One of the greatest things about selling Jigsaw is the fact that we have been blessed from the start with thousands of happy customers. Back when the main product of Jigsaw was a $25 per month (or FREE) membership, we had an army of salespeople (the best kind of references) that we could call on to say glowing things about us to a reporter, investor or inside sales manager. Coming from the world of enterprise tech sales where even the most successful companies had a tiny list of extraordinarily fickle customer references that salespeople guarded with their lives, we really had it good.

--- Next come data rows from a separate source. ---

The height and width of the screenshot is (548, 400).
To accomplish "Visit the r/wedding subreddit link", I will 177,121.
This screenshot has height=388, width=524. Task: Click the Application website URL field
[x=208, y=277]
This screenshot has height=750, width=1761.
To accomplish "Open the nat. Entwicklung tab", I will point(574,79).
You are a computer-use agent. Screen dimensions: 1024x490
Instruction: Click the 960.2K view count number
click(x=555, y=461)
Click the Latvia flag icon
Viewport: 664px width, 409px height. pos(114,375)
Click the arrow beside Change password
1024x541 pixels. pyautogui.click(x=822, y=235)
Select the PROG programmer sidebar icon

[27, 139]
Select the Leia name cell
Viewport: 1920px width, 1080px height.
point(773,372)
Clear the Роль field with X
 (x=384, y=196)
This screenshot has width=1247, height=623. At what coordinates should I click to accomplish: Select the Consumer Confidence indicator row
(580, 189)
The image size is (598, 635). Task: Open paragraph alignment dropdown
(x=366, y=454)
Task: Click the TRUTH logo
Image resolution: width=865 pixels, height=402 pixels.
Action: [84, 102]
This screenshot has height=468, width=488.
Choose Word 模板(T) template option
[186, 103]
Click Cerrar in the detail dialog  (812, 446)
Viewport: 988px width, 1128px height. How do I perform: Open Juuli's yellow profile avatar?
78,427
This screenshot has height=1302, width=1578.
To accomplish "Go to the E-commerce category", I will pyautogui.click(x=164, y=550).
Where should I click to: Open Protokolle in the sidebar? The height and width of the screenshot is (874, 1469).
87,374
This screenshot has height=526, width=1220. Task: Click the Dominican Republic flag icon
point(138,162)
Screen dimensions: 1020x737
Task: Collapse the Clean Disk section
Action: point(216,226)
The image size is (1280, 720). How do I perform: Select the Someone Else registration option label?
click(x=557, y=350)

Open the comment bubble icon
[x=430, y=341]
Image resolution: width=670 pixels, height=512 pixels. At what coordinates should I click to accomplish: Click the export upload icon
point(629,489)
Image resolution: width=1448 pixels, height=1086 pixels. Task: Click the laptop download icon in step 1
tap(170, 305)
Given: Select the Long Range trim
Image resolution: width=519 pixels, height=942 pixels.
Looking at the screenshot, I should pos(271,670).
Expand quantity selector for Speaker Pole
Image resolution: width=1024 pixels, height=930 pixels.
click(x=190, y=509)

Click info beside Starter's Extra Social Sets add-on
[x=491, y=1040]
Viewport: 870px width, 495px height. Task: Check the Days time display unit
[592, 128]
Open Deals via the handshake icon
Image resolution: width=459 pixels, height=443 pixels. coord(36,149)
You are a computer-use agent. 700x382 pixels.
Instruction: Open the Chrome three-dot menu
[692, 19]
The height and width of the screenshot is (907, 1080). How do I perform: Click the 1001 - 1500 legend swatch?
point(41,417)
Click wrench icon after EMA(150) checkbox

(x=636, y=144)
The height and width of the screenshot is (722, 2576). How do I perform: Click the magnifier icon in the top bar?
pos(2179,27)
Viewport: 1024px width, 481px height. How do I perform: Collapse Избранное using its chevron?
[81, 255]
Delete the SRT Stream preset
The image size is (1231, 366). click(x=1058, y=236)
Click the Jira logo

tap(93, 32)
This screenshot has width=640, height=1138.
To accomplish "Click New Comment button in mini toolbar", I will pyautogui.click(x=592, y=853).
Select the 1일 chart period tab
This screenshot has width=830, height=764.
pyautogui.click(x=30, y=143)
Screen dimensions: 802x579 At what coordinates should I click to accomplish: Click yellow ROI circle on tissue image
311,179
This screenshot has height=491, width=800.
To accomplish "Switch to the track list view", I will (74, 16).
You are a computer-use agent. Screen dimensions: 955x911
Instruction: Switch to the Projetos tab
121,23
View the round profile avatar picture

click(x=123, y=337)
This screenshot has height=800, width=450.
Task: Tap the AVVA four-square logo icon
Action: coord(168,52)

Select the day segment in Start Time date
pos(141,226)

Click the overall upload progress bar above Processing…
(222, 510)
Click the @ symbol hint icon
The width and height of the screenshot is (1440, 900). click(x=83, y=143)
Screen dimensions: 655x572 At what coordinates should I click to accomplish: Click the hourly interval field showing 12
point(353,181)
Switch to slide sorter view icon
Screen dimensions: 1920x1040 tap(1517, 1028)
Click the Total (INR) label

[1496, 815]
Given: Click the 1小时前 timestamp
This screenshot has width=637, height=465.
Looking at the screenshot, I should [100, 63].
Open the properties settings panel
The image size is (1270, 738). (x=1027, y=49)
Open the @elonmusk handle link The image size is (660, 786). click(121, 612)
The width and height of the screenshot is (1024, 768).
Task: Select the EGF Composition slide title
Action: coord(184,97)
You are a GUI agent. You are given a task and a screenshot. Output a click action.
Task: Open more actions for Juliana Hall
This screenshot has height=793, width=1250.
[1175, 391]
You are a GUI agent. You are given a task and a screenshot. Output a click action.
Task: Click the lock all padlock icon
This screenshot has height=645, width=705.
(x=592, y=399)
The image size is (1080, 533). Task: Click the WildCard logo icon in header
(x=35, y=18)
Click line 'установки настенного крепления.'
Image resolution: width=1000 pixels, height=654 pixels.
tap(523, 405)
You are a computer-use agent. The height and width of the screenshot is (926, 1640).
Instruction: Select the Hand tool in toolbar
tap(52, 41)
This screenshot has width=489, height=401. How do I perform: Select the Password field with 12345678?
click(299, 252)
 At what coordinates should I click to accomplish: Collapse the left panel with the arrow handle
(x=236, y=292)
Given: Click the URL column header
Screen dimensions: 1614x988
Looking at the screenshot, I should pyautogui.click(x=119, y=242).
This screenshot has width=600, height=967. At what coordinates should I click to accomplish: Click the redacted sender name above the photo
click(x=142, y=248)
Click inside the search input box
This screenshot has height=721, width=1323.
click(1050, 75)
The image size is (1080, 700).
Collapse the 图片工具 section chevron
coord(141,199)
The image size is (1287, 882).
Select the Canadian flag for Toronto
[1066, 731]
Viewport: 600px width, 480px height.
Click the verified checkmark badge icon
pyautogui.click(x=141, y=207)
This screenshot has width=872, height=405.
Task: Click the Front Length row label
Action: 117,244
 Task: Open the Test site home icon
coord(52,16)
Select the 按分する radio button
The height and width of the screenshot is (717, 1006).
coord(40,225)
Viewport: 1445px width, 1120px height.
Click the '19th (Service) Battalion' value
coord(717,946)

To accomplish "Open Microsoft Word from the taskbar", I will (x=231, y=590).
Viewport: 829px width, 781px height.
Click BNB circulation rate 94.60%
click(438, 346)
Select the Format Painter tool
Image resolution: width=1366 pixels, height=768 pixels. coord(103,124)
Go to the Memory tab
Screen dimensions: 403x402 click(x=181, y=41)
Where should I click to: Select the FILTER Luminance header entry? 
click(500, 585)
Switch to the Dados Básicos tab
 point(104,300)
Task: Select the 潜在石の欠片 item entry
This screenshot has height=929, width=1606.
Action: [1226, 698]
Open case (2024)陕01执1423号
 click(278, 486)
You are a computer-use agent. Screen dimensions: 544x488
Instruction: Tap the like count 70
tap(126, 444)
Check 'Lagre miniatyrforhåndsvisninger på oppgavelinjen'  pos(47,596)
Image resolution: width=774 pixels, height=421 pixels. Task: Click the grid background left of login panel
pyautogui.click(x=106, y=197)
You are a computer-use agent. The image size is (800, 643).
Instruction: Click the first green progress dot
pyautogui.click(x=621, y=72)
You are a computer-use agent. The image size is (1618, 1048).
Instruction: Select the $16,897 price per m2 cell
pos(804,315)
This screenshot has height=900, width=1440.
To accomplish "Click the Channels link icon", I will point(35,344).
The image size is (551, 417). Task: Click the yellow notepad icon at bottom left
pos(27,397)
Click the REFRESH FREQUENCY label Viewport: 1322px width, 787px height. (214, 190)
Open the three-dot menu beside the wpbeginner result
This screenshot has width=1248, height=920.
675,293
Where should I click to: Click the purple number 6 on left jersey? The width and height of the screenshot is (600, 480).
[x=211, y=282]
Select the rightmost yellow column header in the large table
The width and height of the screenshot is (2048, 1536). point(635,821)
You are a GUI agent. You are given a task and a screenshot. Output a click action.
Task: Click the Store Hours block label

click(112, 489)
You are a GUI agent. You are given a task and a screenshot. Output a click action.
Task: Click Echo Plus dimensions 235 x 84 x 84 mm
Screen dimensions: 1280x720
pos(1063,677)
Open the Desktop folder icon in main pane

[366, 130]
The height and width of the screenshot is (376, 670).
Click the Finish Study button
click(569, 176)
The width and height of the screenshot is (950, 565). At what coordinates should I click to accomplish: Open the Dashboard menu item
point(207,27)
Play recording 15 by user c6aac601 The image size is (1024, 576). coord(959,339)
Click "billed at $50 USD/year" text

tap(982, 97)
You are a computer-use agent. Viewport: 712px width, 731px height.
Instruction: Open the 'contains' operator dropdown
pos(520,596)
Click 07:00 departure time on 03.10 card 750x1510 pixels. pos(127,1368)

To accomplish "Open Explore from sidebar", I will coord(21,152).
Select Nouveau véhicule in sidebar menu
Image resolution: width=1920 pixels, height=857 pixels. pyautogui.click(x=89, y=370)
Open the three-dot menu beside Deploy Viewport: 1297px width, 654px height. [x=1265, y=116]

Now that Jigsaw is selling more enterprise oriented offerings, including lists and integrated data management products, prospects are requiring more detailed recommendations from executives with matching responsibilities and company sizes. Unfortunately the VP of Database Marketing from (fill in Fortune 100 company here) isn’t impressed when one of Garth’s sales guy buddies, free event cocktail in one hand and permanent “thumbs up” formed with the other, blurts out that “Jigsaw totally kicks righteous ass.” Thank you, Tommy Boy, but the smart Jigsaw salespeople are learning how to leverage slightly more presentable testimonials. Here are some thoughts about how you can, too:
- First off, make the reference check the absolute last step in the process. Stand firm- it is one of the few things that you have to exchange before the deal is signed. Get a verbal agreement with the reference check as a contingency. One of the first signs of a lazy or clueless sales guy is one that relies on testimonials to sell and burns out your customers.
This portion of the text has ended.